§ TASKS TO COMPLETE:
A. In the summary of Malta's Budget Act amendments, what is the new cap on the deduction for fees paid to homes for the elderly or disabled?
B. Carry on the summary of Malta's Budget Act amendments past its last sentence.

§ DOCUMENT SEGMENT:
++++

The key legislative changes resulting from the Budget Act are in connection with the Income Tax Act, Chapter 123 of the Laws of Malta (‘ITA’), the Income Tax Management Act, Chapter 372 of the Laws of Malta (‘ITMA’), the Social Security Act, Chapter 318 of the Laws of Malta (‘SSA’), the Excise Duty Act, Chapter 382 of the Laws of Malta (‘EDA’), the Value Added Tax Act, Chapter 406 of the Laws of Malta (‘VATA’) and the Eco-Contribution Act, Chapter 473 of the Laws of Malta (‘ECA’).

Amendments to the ITA

Addition of special limited partnership funds to the definition of “company” for Malta income tax purposes

A new paragraph (4) has been added to the definition of the term “company” in article 2(1) of the ITA, stipulating that any Special Limited Partnership Fund established in accordance with the Investment Services Act (Special Limited Partnerships Funds) Regulation, Subsidiary Legislation 370.53 shall be considered as a company in terms of the ITA where such partnership has elected to be treated as a company in terms of Article 27(6) of the ITMA and for as long as such election remains in form.

This amendment shall be applicable from the year of assessment 2026 and clarifies that, whereas special limited partnership funds shall generally be treated as partnerships for Malta income tax purposes, such funds are also afforded the option to elect into being classified as companies in terms of the ITA (as in the case of partnerships en nom collectif and partnerships en commandite).

Established by means of the Investment Services Act (Special Limited Partnerships Funds) Regulation, Subsidiary Legislation 370.53 published on 7 February 2025, special limited partnership funds are collective investment schemes formed by means of a partnership agreement and consist of two or more partners where at least one partner shall be a general partner and at least one partner shall be a limited partner. Crucially, such partnerships are not afforded separate legal personality and the partnership deed strictly limits their object to the collective investment of partners’ funds in securities and other movable or immovable property, and related ancillary matters.

Expenditure on research, development and innovation activities

As announced during the 2026 Budget speech, a new tax deduction has been introduced through article 14(1)(ha) of the ITA which provides for a deduction on expenditure incurred on research, development and innovation (‘RDI’) activities by a person engaged in any trade, business, profession or vocation by allowing such expenditure to be claimed at one hundred and seventy-five per cent (175%) of the actual amount incurred.

This new rule distinguishes between expenditure of a capital nature and expenditure of a revenue nature by providing that capital expenditure on RDI (where such expenditure does not already benefit from deductions for capital allowances provided for article 14(1)(f) and (j) of the ITA) is to be spread equally over the year in which it is incurred and the following five years, ensuring a balanced and orderly recognition of such costs.

At the same time, the provision expressly excludes deductions for expenditure on plant, machinery and premises where such expenditure already qualifies for capital allowances in terms of article 14(1)(f) and (j) of the ITA, in order to prevent double dips.

Intended to be applicable from year of assessment 2027, this new deduction shall apply from such date as may be prescribed by the Minister for finance by notice in the Gazette. Secondary legislation, and additional guidance, is expected over the course of calendar year 2026.

Personal deduction for fees paid in respect of homes for the elderly or disabled

The Budget Act amends article 14D(b) of the ITA by increasing the capping on such allowable deduction from €2,500 to €4,500.

++++

§ Stored records:
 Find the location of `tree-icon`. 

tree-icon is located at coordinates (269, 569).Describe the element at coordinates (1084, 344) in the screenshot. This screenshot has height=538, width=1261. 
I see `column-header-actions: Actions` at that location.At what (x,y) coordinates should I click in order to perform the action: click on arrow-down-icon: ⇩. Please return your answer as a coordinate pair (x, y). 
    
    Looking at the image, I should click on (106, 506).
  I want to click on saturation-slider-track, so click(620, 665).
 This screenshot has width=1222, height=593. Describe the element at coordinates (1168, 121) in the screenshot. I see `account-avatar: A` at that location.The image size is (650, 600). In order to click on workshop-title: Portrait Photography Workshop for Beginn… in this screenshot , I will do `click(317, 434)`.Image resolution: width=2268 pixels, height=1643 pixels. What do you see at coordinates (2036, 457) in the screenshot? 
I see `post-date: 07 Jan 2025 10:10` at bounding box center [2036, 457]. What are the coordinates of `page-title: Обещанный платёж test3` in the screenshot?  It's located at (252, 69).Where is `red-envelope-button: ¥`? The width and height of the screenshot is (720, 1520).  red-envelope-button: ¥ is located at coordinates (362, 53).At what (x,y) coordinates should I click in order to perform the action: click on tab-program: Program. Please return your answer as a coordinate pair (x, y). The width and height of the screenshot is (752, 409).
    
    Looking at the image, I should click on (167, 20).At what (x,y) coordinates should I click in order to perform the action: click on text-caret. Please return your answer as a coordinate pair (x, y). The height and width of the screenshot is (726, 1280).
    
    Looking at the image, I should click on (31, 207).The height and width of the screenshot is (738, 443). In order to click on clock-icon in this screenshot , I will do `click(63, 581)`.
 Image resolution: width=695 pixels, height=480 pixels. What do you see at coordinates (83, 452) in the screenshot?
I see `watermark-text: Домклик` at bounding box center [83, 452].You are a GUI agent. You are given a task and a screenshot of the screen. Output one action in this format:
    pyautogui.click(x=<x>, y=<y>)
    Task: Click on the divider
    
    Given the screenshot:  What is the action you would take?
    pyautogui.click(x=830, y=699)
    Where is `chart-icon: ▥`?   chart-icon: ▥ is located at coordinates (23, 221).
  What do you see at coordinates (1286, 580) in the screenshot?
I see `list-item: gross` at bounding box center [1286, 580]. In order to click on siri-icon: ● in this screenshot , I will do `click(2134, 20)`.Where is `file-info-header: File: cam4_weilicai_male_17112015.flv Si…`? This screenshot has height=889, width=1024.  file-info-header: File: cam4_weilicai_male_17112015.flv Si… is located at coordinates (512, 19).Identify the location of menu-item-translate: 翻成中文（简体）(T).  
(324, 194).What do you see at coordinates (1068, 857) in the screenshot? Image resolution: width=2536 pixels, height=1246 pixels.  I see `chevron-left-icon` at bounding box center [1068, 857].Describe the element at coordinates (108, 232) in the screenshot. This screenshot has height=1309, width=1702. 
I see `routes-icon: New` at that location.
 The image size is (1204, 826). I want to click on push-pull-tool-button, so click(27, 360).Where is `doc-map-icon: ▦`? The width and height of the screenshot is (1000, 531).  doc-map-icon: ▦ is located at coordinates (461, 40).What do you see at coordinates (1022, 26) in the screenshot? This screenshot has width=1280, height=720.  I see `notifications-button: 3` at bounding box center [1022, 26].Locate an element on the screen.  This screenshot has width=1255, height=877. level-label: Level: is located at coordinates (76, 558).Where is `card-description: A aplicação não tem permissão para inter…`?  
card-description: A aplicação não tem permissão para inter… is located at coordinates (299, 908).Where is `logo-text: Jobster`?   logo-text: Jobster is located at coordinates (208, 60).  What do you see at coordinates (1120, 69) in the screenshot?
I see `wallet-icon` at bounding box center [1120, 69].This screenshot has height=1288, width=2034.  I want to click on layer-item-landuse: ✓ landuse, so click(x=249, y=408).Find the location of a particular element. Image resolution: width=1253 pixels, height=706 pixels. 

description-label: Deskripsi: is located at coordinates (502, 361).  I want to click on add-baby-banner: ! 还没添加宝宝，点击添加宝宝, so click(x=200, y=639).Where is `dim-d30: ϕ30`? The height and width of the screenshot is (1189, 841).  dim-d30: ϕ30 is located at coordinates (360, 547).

++++

§ TASK-BY-TASK RESULTS:
A. €4,500, up from €2,500.

B.
Revised standard personal income tax rates and bands

As announced during the 2026 Budget speech and as communicated earlier this year by the Malta Tax and Customs Administration, the Budget Act has introduced a significant amendment to article 56(1) of the ITA, revising the standard personal income tax rates and bands applicable to (i) married couples and (ii) other individuals, in each case resident in Malta in the year immediately preceding the year of assessment.

The revised framework retains the progressive structure of the personal income tax system, while updating the applicable thresholds and introducing specific computational outcomes where certain child-related and status-based conditions are satisfied.

In particular, the amended provisions set out distinct rate computations for married couples (subject to carve‑outs where a separate return under article 49A or a separate computation under article 50 applies), as well as for parents and other qualifying individuals, with the introduction of wider tax bands in cases where a taxpayer maintains under custody one child or at least two children (and, for certain categories, where maintenance is paid in terms of article 12(1)(t)).

The new provisions also introduce eligibility conditions in certain cases, including by reference to EU/EEA nationality or immigration status in Malta and, where relevant, birth conditions in respect of the child(ren).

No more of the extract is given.